(Records from a data source)

◇ ◇ ◇ ◇ ◇

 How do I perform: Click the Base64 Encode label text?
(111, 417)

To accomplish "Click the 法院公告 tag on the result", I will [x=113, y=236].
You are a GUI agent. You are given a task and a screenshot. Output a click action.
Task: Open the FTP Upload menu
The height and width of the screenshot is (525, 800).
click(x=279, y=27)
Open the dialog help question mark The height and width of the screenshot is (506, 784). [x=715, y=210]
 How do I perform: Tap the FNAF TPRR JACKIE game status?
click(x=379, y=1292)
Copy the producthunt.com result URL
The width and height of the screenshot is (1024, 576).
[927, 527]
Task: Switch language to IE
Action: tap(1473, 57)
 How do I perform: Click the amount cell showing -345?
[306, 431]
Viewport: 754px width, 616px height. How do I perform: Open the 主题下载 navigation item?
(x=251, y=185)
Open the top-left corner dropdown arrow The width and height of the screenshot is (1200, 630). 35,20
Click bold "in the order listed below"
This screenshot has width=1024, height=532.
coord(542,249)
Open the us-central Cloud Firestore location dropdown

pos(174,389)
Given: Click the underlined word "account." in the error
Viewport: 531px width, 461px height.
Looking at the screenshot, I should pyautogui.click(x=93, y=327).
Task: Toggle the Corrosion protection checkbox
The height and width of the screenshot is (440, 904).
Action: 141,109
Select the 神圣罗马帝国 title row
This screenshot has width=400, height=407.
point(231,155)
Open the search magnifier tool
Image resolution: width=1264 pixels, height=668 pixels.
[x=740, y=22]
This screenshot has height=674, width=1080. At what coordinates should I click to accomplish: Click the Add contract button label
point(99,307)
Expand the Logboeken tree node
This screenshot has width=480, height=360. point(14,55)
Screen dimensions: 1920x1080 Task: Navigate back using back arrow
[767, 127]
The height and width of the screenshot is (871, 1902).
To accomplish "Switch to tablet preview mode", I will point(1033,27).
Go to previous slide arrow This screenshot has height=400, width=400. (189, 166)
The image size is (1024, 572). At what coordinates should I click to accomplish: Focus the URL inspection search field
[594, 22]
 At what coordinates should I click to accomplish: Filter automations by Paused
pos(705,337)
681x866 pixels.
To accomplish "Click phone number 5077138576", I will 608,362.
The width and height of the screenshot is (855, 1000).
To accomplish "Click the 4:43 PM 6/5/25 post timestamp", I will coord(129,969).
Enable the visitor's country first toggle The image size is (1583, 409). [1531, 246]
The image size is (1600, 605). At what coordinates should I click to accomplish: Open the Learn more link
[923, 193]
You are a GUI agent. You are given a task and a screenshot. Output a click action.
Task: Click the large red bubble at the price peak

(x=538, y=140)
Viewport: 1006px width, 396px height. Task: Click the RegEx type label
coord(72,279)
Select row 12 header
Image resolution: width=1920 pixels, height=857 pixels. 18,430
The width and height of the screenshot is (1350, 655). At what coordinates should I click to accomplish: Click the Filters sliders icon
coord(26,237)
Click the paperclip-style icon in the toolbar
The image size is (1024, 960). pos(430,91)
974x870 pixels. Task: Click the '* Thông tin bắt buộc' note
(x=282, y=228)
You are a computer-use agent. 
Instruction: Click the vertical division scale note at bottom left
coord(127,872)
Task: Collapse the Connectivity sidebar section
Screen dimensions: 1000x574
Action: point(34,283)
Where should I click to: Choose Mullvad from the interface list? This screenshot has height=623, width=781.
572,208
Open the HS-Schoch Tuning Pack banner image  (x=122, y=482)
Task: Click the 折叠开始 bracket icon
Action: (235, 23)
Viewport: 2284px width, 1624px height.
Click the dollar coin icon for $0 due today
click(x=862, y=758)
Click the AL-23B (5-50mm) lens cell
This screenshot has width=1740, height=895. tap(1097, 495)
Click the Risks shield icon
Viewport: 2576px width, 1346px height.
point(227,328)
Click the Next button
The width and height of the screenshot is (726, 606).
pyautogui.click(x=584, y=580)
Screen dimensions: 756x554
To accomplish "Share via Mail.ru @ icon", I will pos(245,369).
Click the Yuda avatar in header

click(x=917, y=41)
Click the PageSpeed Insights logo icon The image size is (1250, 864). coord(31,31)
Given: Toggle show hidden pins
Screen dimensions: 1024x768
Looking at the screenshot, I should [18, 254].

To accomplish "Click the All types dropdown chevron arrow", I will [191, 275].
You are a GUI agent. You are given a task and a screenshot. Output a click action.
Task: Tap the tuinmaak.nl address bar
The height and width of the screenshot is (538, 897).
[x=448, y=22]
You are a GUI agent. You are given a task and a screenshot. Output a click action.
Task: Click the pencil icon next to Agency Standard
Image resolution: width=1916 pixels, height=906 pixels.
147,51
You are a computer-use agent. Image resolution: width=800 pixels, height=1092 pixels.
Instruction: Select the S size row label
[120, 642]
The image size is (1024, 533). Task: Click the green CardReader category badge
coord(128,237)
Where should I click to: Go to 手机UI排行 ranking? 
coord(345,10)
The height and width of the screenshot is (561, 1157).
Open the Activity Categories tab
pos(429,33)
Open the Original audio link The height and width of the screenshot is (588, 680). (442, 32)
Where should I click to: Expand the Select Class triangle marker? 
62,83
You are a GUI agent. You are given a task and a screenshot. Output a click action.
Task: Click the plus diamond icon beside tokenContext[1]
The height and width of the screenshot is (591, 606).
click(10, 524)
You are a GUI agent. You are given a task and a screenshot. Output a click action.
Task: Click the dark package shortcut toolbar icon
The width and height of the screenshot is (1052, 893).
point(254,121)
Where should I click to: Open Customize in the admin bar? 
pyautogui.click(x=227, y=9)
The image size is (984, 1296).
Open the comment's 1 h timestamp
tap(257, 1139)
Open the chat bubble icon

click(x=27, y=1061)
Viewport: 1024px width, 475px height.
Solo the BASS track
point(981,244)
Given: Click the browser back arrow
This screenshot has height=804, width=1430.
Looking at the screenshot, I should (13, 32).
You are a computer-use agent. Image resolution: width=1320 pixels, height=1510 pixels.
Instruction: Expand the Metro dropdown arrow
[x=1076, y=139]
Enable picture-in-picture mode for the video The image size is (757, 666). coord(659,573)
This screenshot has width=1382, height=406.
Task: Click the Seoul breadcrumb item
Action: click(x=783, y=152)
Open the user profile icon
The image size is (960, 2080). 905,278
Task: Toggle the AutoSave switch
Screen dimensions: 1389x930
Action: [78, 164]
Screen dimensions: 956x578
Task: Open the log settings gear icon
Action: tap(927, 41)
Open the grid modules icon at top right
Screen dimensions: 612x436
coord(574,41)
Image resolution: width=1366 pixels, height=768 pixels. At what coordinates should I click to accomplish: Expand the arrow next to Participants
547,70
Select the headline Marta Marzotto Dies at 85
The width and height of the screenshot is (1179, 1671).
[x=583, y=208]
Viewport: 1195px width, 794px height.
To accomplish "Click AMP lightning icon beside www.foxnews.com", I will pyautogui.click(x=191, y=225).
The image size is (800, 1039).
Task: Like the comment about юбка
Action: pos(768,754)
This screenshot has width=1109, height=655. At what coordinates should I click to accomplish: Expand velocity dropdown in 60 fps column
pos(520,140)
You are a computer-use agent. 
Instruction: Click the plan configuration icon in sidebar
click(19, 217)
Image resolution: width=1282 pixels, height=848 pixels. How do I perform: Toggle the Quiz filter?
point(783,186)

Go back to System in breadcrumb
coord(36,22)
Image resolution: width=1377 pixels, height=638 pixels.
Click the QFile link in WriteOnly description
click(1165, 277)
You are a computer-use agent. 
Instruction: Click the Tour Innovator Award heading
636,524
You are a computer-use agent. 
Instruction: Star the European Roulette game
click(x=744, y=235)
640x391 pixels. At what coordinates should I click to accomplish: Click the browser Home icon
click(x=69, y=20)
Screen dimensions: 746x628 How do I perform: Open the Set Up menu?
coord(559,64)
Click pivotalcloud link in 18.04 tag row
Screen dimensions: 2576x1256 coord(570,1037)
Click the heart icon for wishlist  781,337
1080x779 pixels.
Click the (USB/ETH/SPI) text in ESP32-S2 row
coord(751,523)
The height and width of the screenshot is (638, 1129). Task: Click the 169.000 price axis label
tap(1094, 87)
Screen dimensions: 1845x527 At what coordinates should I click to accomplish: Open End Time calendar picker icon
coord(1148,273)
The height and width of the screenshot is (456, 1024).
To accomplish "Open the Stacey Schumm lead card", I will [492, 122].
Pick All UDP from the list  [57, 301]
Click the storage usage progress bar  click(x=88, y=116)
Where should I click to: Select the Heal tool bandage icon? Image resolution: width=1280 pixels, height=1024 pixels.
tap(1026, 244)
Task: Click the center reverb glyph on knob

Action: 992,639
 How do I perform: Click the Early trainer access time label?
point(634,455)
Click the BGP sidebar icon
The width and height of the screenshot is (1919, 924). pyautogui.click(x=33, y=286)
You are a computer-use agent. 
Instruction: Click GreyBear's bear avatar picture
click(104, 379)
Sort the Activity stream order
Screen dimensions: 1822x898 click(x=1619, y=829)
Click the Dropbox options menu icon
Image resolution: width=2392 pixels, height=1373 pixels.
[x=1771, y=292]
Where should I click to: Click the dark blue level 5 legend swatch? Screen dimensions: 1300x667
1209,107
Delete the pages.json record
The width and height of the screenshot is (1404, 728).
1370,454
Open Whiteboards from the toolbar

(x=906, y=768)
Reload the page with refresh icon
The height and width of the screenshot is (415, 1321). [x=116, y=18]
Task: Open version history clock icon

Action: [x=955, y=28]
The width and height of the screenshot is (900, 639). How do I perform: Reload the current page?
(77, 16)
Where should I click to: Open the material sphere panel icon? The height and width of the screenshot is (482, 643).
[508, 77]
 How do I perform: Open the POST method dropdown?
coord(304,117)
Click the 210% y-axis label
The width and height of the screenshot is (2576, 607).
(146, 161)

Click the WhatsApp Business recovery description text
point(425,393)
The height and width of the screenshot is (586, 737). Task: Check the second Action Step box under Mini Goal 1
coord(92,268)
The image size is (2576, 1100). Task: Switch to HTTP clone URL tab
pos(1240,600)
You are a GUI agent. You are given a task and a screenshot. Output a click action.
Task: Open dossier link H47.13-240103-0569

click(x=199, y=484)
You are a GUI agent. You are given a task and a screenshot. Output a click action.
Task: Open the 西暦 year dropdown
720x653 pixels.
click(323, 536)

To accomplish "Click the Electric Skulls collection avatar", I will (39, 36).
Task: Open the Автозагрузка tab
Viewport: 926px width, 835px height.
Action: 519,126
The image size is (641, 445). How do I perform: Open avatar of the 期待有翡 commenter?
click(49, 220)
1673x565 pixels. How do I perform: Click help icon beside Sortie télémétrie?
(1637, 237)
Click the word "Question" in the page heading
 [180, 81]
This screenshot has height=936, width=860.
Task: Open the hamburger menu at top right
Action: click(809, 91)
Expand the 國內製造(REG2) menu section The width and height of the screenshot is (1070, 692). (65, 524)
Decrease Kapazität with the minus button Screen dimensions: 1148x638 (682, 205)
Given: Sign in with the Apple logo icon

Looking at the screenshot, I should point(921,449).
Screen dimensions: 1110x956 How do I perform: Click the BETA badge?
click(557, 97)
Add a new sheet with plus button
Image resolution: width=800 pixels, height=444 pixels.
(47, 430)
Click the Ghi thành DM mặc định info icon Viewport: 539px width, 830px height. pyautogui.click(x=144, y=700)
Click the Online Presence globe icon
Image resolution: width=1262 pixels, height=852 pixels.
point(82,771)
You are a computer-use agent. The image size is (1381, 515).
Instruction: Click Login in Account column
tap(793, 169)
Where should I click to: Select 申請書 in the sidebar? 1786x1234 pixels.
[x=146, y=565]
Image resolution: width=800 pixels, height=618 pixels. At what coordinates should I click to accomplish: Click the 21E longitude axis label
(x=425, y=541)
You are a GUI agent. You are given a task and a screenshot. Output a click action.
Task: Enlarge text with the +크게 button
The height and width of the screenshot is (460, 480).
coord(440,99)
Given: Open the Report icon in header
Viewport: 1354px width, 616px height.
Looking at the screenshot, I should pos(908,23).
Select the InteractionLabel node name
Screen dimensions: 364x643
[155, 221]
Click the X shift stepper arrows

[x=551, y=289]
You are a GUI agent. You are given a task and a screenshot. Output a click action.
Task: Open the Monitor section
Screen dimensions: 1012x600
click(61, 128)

◇ ◇ ◇ ◇ ◇

# What you should do:
Which lines run from the one containing "Instruction: Click Login in Account column" to the end of the entries above? Quote exactly those, and only those.

# Output:
Instruction: Click Login in Account column
tap(793, 169)
Where should I click to: Select 申請書 in the sidebar? 1786x1234 pixels.
[x=146, y=565]
Image resolution: width=800 pixels, height=618 pixels. At what coordinates should I click to accomplish: Click the 21E longitude axis label
(x=425, y=541)
You are a GUI agent. You are given a task and a screenshot. Output a click action.
Task: Enlarge text with the +크게 button
The height and width of the screenshot is (460, 480).
coord(440,99)
Given: Open the Report icon in header
Viewport: 1354px width, 616px height.
Looking at the screenshot, I should pos(908,23).
Select the InteractionLabel node name
Screen dimensions: 364x643
[155, 221]
Click the X shift stepper arrows

[x=551, y=289]
You are a GUI agent. You are given a task and a screenshot. Output a click action.
Task: Open the Monitor section
Screen dimensions: 1012x600
click(61, 128)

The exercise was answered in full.